» **Selected passage**
*** Begin section ***
Search code examples
pythondictionarynamed-entity-recognition

Tagging words in sentences using user define dictionary


I have a corpus of more than 100k sentences and i have dictionary. i want to match the words in the corpus and tagged them in the sentences

corpus file "testing.txt"

Hello how are you doing. HiV is dangerous
Malaria can be cure
he has anxiety thats why he is behaving like that.

Dictionary file "dict.csv"

abc, anxiety, disorder
def, HIV, virus
hij, Malaria, virus
klm, headache, symptom

My python program

import csv
from difflib import SequenceMatcher as SM
from nltk.util import ngrams

import codecs

with open('dictionary.csv','r') as csvFile:
    reader = csv.reader(csvFile)
    myfile = open("testing.txt", "rt")
    my2file = open("match.txt" ,"w")
    hay = myfile.read()
    myfile.close()

for row in reader:
    needle = row[1]
    needle_length = len(needle.split())
    max_sim_val = 0.9
    max_sim_string = u""
    for ngram in ngrams(hay.split(), needle_length + int(.2 * needle_length)):
        hay_ngram = u" ".join(ngram)

        similarity = SM(None, hay_ngram, needle).ratio()
        if similarity > max_sim_val:
            max_sim_val = similarity
            max_sim_string = hay_ngram
            str = [row[1] , ' ', max_sim_val.__str__(),' ', max_sim_string , '\n']
            my2file.writelines(str)
            print(str)

csvFile.close()

my ouput for now is

 disorder 0.9333333333333333 anxiety
 virus 0.9333333333333333 Malaria

I want my output as

 Hello how are you doing. HIV [virus] is dangerous
 Malaria [virus] can be cure.
 he has anxiety [disorder] thats why he is behaving like that

Solution

  • You can iterate over the lines on your testing.txt and replace those values, something like this should work:

    ...
    if similarity > max_sim_val:
        max_sim_val = similarity
        max_sim_string = hay_ngram
        str = [row[1] , ' ', max_sim_val.__str__(),' ', max_sim_string , '\n']
        my2file.writelines(str)
        print(str)
    
        for line in hay.splitlines():
            if max_sim_string in line:
                print(line.replace(max_sim_string, f"{max_sim_string} [{row[1]}]"))
                break
*** End section ***
» **Task item**
Reproduce the passage of the thread on tagging words with a dictionary that begins at the words "import codecs" and stops after the words "hay = myfile.read()". The entries have no connection to the thread on tagging words with a dictionary.

» **Material supplied**
*** Begin section ***
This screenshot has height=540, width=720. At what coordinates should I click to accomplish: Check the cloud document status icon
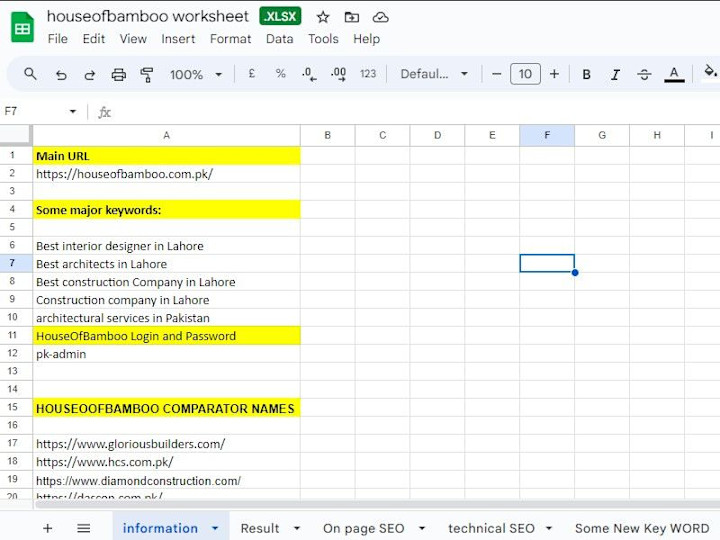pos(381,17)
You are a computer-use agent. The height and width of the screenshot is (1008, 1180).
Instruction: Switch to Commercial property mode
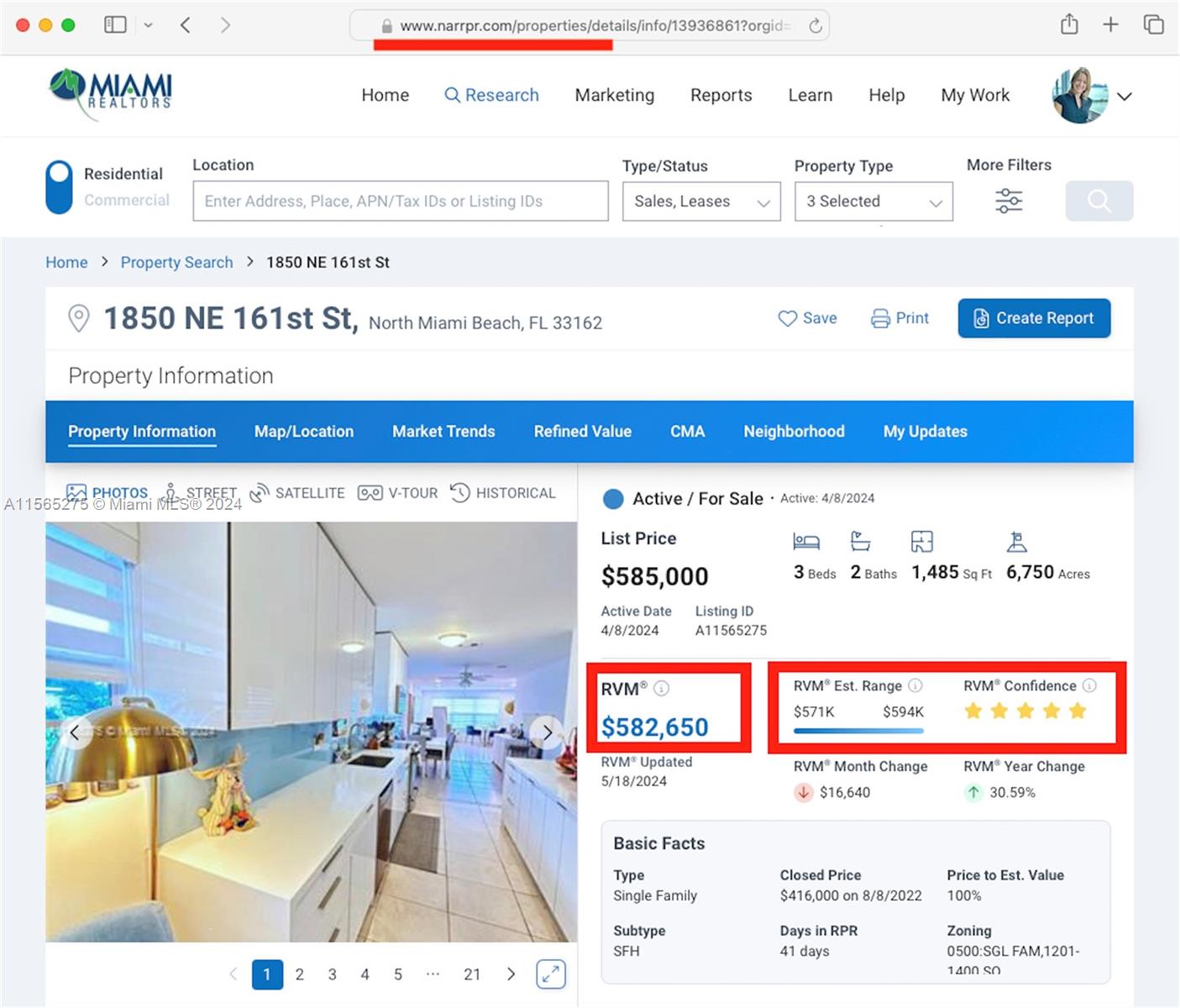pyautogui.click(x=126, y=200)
*** End section ***
*** Begin section ***
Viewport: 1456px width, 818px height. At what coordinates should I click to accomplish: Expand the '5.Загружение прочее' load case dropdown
*** End section ***
» **Result of this exercise**
import codecs

with open('dictionary.csv','r') as csvFile:
    reader = csv.reader(csvFile)
    myfile = open("testing.txt", "rt")
    my2file = open("match.txt" ,"w")
    hay = myfile.read()